There is not one perfect model for sports betting in the nascent U.S. market. “It depends on the regulator; it depends on the enforcement. They need to understand what are the hidden dangers. They need people in the investigative team who have been trained properly. It’s not like you can open up sports betting and then immediately begin selling it. There are a lot of other things the government needs to consider before issuing licenses.”
Gerard Starkey, Kambi’s Head of Content & PR, believes it will be a slower process than most are expecting in terms of the evolution of sports betting in the U.S. “I think four or five states this year, 10-12 next year, and then the rest will be following the early markets,” said Starkey. “Retail will probably be the go-to channel to start. It starts with licensing through retail; the online platform will follow after. It depends on how much access online is given to determine how quickly it will develop. My opinion is you really need to have online. States that only go through land-base are going to find it very hard to compete against the black market because there is already a large black market in the U.S. Getting those players to transition away from a mobile service which they have become accustomed for the past few years to land base will be a hard sell.”
He added that the integrity fee issue and data rights are also going to impact on the margins. “I don’t think it’s going to be terrible, it’s a great opportunity and we’re really excited about it but there needs to be some realism about it. It is going to be a lot tougher than people are expecting,” said Starkey.
Kambi is ready to work with any company who matches Kambi’s ambition “to be market leaders and to offer the best product to the public. We’ve always had one eye on the U.S. We’ve structured our business where if sports betting in the U.S. opened up then we would be well positioned to go into it. For instance, we don’t operate in black markets like some of our competitors do. We have a very clear and transparent ownership structure, which make it easier to take steps into the U.S. The regulations are very stringent,” said Starkey.
Kambi Group plc is listed on First North at Nasdaq Stockholm. “We are one of the only companies that is publicly listed so there is full transparency with our business,” said Christina Haralambous, Chief Communications Officer, Kambi. “We’ve always been a pioneer with data and data security.”
Currently, most of Kambi’s clients are based in Europe. “It has been our core market since we expanded. We are now active on six continents. We run the sportsbook for 18 casinos in Mexico, and we are also present in Colombia, South Africa, Cambodia and Australia. We are a big corporation,” said Starkey.

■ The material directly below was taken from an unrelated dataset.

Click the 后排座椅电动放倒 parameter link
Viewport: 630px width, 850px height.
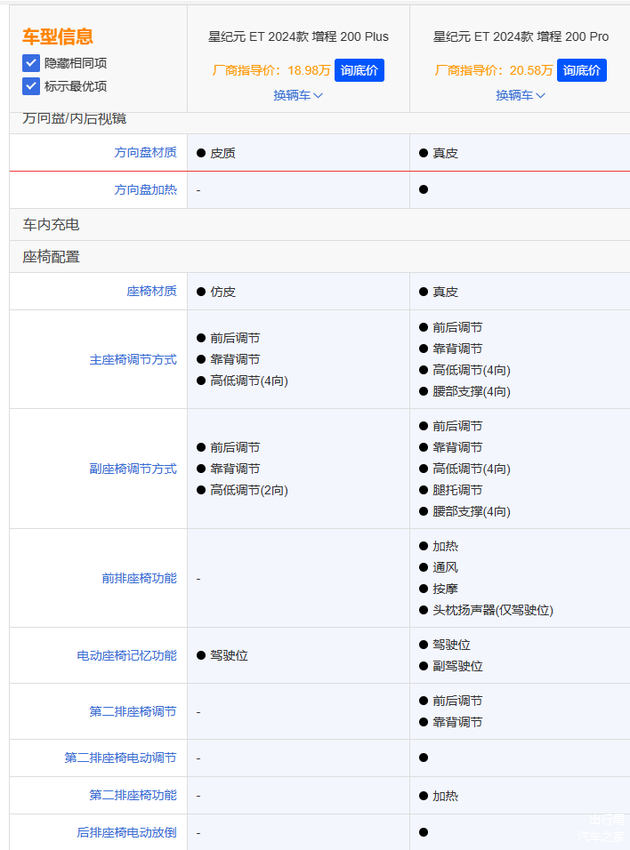127,832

According to Haralambous, Kambi has been growing year-over-year between 15 and 20%. “It is double digit every year. It has been a steep curve and it isn’t as steep anymore because the market is maturing but we still have double digit growth,” she explained.
The big distinction about Kambi is its clients. “We could have grown more but we don’t go after every customer,” said Hovi. “We make sure there are common values so we can build a true partnership. That is very important.”

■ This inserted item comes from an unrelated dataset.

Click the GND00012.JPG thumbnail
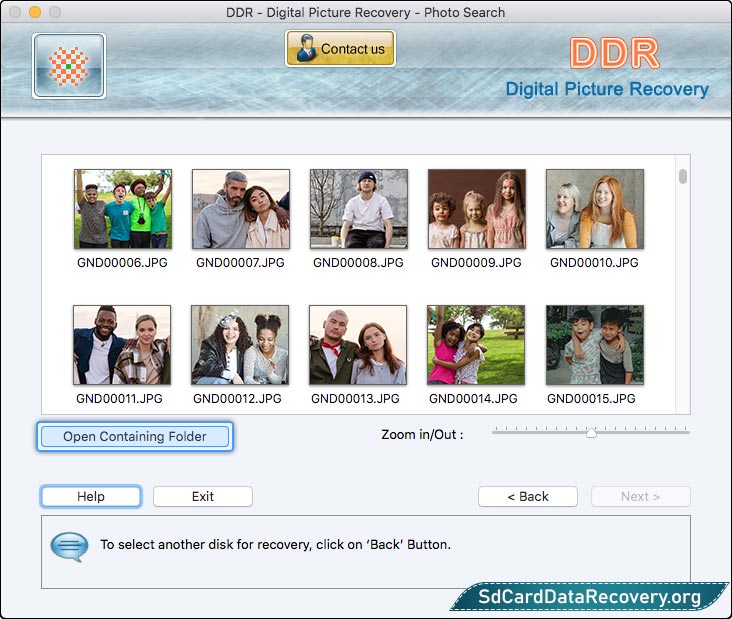732x619 pixels. [240, 345]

Kambi offers a fully digitalized solution for the retail environment, strengthened by its advanced technical capability and sophisticated risk management processes. In terms of lottery sportsbooks, Kambi can integrate with any system vendor through a standard open API.

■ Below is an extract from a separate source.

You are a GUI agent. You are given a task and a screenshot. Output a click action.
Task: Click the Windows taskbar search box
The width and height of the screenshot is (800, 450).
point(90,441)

With its first three sportsbook clients now live in the U.S., Kambi is bullish. “The future looks bright if we get a nicely regulated market that is commercially good for us. We have all the tools to be successful in the U.S. We’ve done good work behind the scenes, some good research. We are very confident—sensible regulation pending—that we will be a success in the U.S.”
Lotteries can expect that Kambi answers their unique requirements. “Kambi will help lotteries with their sports betting to position themselves in the market and help them build a significant vertical. We hope to help the good causes within their own jurisdictions,” said Hovi.